World

Nine days of street fighting in Mogadishu have given Somalia's government forces and their Ethiopian Army allies a victory over Islamist militants, Prime Minister Ali Mohamad Gedi claimed Thursday. He said only mop-up operations remain and that an estimated 340,000 residents who fled the fighting could return home. Humanitarian groups say at least 329 people died in the fighting, many of them civilians trapped by crossfire. Final efforts to forge a cease-fire failed Thursday.

A combative Russian President Vladimir Putin made what was assumed to be his final state-of-the nation address Thursday. His term expires next year, and he has dismissed the urgings of supporters that he try to amend the Constitution and remain in power. He said he was suspending Russia's obligations under its arms-control treaty with Europe because of US plans to build a missile-defense shield in Poland and the Czech Republic. He also blasted "the flow of money from abroad for direct interference in our internal affairs," a presumed oblique reference to US support for pro-democracy groups.

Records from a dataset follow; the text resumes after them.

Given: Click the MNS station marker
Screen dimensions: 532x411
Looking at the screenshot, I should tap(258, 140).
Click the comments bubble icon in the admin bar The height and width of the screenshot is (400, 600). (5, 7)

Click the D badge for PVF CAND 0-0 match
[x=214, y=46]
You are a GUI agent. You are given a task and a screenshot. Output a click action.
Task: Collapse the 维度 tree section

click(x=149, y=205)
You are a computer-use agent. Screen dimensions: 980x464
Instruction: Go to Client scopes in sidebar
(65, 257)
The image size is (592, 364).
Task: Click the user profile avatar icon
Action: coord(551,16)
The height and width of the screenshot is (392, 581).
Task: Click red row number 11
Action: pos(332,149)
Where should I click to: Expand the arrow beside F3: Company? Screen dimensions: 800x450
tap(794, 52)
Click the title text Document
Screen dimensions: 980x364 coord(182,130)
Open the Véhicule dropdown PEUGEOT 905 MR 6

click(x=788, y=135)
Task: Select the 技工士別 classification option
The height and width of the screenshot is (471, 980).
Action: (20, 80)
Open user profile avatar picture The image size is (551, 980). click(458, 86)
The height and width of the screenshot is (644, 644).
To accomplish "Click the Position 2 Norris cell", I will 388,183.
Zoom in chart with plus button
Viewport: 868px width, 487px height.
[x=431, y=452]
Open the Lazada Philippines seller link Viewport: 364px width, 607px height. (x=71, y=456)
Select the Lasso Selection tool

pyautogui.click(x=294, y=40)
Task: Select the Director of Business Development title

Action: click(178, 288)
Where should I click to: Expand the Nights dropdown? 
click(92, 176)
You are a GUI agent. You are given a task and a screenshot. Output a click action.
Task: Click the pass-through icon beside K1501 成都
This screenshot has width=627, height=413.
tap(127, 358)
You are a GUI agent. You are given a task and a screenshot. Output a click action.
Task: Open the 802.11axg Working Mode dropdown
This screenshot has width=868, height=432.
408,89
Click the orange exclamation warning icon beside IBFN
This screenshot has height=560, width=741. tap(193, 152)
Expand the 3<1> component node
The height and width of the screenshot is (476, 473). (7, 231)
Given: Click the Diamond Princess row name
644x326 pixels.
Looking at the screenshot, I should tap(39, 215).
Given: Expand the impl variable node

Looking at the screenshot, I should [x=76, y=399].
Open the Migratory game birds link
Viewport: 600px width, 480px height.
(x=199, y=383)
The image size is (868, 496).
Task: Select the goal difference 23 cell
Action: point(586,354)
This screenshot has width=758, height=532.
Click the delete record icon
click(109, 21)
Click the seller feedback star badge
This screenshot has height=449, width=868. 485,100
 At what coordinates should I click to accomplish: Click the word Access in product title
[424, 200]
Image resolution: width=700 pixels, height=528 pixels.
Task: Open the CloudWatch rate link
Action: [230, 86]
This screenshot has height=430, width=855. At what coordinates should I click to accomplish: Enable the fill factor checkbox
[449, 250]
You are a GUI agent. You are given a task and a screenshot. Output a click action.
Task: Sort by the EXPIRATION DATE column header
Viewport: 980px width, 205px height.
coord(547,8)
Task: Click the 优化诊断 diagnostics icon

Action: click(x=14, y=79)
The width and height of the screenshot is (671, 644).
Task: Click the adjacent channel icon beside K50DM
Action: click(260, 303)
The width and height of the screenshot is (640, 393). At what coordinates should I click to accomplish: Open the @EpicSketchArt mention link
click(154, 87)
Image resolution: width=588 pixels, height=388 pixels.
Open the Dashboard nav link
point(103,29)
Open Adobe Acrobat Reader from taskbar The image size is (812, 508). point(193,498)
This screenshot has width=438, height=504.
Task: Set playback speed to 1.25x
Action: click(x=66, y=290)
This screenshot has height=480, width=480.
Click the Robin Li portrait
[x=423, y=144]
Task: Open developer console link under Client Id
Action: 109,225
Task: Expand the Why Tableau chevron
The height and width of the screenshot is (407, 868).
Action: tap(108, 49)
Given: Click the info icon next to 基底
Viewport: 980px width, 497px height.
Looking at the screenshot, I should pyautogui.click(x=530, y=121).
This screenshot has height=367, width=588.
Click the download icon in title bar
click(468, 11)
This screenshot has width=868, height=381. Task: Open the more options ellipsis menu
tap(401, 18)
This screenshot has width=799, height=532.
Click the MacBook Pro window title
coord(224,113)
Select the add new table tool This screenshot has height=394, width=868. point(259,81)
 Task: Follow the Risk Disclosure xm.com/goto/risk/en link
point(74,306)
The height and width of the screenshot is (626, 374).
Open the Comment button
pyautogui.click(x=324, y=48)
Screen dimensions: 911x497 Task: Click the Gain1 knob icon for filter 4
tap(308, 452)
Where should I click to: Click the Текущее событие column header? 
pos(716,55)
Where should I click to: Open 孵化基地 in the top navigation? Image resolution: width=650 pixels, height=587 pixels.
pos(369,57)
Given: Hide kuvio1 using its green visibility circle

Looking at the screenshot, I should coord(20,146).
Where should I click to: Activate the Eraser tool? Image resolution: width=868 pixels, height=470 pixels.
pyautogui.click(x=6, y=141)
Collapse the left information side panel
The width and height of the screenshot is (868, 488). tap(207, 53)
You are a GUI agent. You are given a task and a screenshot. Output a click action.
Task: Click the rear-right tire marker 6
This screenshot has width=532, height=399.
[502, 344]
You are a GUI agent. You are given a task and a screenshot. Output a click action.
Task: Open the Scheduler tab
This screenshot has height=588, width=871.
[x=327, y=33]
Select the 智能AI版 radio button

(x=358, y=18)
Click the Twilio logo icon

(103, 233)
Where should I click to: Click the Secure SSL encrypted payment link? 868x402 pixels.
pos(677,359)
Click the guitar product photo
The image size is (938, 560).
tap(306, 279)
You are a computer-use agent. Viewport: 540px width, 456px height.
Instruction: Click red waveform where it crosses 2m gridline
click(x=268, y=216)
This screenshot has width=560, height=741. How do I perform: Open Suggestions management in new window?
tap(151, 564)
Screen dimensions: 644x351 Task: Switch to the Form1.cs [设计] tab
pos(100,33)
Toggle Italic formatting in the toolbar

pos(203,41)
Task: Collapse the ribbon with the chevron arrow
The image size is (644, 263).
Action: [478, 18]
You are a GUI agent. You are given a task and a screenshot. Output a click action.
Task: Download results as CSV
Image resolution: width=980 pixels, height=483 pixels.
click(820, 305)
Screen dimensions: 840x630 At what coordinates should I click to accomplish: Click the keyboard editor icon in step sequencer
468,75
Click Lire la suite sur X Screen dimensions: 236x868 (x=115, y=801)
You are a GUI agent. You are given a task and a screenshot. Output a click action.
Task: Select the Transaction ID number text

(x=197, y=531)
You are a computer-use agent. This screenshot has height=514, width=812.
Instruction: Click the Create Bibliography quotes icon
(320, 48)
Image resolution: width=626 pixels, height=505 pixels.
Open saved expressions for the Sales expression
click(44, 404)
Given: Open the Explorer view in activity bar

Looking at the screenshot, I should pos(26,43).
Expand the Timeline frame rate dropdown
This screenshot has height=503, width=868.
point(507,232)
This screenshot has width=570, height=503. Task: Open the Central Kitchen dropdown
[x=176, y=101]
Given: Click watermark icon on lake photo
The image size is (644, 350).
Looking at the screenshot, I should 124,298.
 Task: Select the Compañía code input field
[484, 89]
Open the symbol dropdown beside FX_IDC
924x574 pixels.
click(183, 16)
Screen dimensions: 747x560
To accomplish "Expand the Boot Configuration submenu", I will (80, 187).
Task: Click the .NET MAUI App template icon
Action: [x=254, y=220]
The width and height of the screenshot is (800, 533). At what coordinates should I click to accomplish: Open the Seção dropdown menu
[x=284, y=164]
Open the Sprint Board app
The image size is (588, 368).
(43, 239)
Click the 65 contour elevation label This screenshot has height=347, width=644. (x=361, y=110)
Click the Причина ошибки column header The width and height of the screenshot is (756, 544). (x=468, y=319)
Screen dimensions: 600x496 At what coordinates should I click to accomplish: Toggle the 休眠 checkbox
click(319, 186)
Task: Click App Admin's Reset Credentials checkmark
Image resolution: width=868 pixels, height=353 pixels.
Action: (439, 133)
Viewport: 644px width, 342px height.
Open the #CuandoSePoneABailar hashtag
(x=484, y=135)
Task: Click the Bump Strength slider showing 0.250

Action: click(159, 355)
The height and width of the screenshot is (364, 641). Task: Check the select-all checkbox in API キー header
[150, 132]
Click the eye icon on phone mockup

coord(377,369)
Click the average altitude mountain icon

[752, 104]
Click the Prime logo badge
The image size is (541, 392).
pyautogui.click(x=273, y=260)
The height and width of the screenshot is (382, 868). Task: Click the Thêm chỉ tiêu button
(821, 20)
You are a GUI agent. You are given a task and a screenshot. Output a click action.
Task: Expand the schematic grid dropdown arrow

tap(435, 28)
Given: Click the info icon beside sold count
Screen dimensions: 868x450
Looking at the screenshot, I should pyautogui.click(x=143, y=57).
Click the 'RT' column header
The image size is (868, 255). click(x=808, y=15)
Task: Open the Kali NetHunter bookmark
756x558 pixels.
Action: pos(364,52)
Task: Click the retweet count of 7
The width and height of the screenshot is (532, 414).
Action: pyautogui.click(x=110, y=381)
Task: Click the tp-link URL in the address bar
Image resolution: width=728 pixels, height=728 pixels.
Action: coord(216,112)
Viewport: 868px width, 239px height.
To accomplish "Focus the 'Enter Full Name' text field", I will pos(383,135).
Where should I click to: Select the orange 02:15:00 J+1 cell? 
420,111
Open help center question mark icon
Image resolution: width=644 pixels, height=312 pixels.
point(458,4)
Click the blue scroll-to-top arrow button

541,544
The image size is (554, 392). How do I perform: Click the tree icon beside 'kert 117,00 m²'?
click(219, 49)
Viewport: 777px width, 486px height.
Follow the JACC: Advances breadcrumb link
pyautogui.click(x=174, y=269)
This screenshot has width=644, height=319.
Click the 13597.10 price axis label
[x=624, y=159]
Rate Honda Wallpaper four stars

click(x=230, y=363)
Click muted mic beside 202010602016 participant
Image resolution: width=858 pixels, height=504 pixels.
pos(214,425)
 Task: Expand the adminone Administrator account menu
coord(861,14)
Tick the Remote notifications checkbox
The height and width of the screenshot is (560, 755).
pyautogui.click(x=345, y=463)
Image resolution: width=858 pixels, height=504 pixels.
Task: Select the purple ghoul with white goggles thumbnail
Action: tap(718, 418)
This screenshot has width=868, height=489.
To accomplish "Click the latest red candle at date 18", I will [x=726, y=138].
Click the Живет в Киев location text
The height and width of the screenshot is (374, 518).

Unless Hamas stops firing rockets into Israel from the Gaza Strip, Egypt has threatened to cut off relations, the Jerusalem Post reported, citing Palestinian Authority sources. The sources said an Egyptian intelligence official stressed that such attacks only give Israel an excuse for counteroffensives. Hamas declared Tuesday that its truce with Israel was over. Other reports Thursday said "Palestinian armed factions" had renewed their commitment to a truce, but they did not cite Hamas by name.

Saying, "We don't have enough troops to provide security for 1.7 million innocent people," Thailand's Army sought the OK to send 10,000 reinforcements to Muslim-dominated southern provinces. About 30,000 "defense personnel" already are deployed in Yala, Pattaya, and Narathiwat, but they've been unable to stop almost daily attacks by separatist militants against minority Buddhists. Roughly 2,100 people have been killed since the separatists began a campaign of violence in January 2004.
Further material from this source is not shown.